■ TASK GOAL ■
Repeat each of the following records word for word, keeping every line in its original order.

Rows of pointing data:
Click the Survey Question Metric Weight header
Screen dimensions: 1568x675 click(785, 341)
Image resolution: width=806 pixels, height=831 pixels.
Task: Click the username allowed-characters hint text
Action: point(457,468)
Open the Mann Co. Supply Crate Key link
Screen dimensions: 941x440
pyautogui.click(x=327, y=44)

■ FINAL RESULT ■
Click the Survey Question Metric Weight header
Screen dimensions: 1568x675 click(785, 341)
Image resolution: width=806 pixels, height=831 pixels.
Task: Click the username allowed-characters hint text
Action: point(457,468)
Open the Mann Co. Supply Crate Key link
Screen dimensions: 941x440
pyautogui.click(x=327, y=44)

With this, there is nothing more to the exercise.